Just over a year ago, it became apparent that Intel was not meeting its internal goals. There were problems, and it did not take much digging to find them. Intel is a company based on extensive and meticulous planning and it doesn't react well to sudden changes.

Moore's Law of Diminishing Returns
The first signs of trouble started with the 90 nanometre Pentium M CPU called Dothan. In the middle of last year the roadmaps went from showing Dothan as a 21 Watts part with a 533MHz FSB (front side bus) to a 31 Watts part. Just before its initial introduction date last autumn, it reverted to a 21 Watts part, but slower, and without the 533MHz front side bus. The 533 parts are now slated to consume 27 Watts. The chip was delayed by two quarters until May this year. Intel swept the bus change under the rug, and successfully defined the chip by its cache.

The other sign of trouble was more subtle, and concerned the release schedule of the Pentium 4 variants. For the Willamette and Northwood cores, there was a clock bump about every quarter. Moving from 1.8GHz to 3.2GHz took two years and happened in around seven steps, or an average of just under one release a quarter. If you count increases in the FSB, Intel made just over one a quarter.

But things changed with the jump from 3.2GHz to 3.4GHz.
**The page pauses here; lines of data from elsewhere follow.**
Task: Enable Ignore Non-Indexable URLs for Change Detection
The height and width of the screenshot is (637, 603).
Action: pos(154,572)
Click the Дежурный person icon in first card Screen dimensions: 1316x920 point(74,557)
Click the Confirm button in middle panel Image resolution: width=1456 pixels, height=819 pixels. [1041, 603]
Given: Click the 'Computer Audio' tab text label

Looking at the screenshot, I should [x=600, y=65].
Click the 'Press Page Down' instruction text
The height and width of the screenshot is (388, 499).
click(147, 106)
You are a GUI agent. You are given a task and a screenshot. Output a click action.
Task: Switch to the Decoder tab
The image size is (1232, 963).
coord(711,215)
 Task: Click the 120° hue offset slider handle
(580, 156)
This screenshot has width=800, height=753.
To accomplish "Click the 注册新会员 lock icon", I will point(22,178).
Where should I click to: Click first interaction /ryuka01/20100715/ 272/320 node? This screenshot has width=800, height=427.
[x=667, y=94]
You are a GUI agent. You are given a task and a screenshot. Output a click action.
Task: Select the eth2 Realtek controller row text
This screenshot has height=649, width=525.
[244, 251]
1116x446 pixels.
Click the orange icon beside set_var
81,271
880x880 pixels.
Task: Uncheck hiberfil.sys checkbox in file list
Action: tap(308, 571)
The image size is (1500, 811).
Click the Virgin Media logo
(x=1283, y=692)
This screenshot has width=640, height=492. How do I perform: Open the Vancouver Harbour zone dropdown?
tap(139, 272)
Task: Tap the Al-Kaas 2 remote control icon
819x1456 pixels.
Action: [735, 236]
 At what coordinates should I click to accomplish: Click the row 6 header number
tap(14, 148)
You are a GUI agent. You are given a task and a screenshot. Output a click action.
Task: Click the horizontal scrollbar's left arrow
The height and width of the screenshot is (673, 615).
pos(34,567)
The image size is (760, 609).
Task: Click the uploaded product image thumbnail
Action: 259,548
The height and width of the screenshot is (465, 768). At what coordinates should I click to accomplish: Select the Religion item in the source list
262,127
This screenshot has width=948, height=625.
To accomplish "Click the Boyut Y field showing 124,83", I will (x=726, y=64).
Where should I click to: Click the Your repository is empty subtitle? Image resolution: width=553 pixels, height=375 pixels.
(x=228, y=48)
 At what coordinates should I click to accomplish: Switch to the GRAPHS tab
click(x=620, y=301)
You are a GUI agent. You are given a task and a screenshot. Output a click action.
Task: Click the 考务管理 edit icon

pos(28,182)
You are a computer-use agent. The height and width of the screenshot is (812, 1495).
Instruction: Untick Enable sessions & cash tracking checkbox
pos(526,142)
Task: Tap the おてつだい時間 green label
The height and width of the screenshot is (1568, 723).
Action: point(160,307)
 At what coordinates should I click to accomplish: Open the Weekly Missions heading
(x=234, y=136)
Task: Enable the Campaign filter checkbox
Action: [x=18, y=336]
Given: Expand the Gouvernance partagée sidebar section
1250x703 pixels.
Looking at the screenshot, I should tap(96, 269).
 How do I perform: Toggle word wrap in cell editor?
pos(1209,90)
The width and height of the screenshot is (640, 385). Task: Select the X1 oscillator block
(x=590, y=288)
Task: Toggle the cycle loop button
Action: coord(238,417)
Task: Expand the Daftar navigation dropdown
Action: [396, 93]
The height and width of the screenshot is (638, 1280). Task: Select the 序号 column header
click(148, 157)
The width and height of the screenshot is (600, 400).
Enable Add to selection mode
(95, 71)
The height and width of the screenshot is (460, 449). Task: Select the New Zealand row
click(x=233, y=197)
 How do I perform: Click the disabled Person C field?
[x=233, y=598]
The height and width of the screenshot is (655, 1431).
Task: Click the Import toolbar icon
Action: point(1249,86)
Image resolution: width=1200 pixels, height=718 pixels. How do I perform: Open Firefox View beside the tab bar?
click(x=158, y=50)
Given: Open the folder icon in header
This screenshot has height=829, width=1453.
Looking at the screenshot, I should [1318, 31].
Officially, that took over seven months, and there was a problem with availability. The 3.4GHz P4 was unavailable except in very small quantities until the summer of 2004, nearly a year since the last release. The 3.6GHz Pentium 4 was officially launched in late June 2004 and was not available until September of the same year. The upgrade interval went from three months to about three quarters, and 3.6GHz parts are still not exactly overflowing on the shelves.

The 3.8GHz parts are theoretically due next month and the 4.0GHz parts are now cancelled. That puts the clock growth on the Pentium 4 line at 800MHz in two years, or two speed bumps a year. If the 3.8GHz part does not come out then, that's a 20% speed increase in two years.

There are other factors that chip away at the viability of the whole Netburst concept. Semiconductor physics plays a nasty role. With each new process, the window of speeds shrinks. If you were able to get a given design to go from three to nine clock units on the older process, the newer ones only allow four to seven that window is narrowing. Each process tightens the noose a little. While there is some leeway, the ability to release a new chip at a higher clock rate is decreasing. If you add in heat, and less time to fix problems, that makes things harder.

While Moore's Law specifies transistor count, it is commonly considered to be about clock speed too. Doubling that every year and a half means 20% is only a quarter's growth. Something is desperately wrong at Intel.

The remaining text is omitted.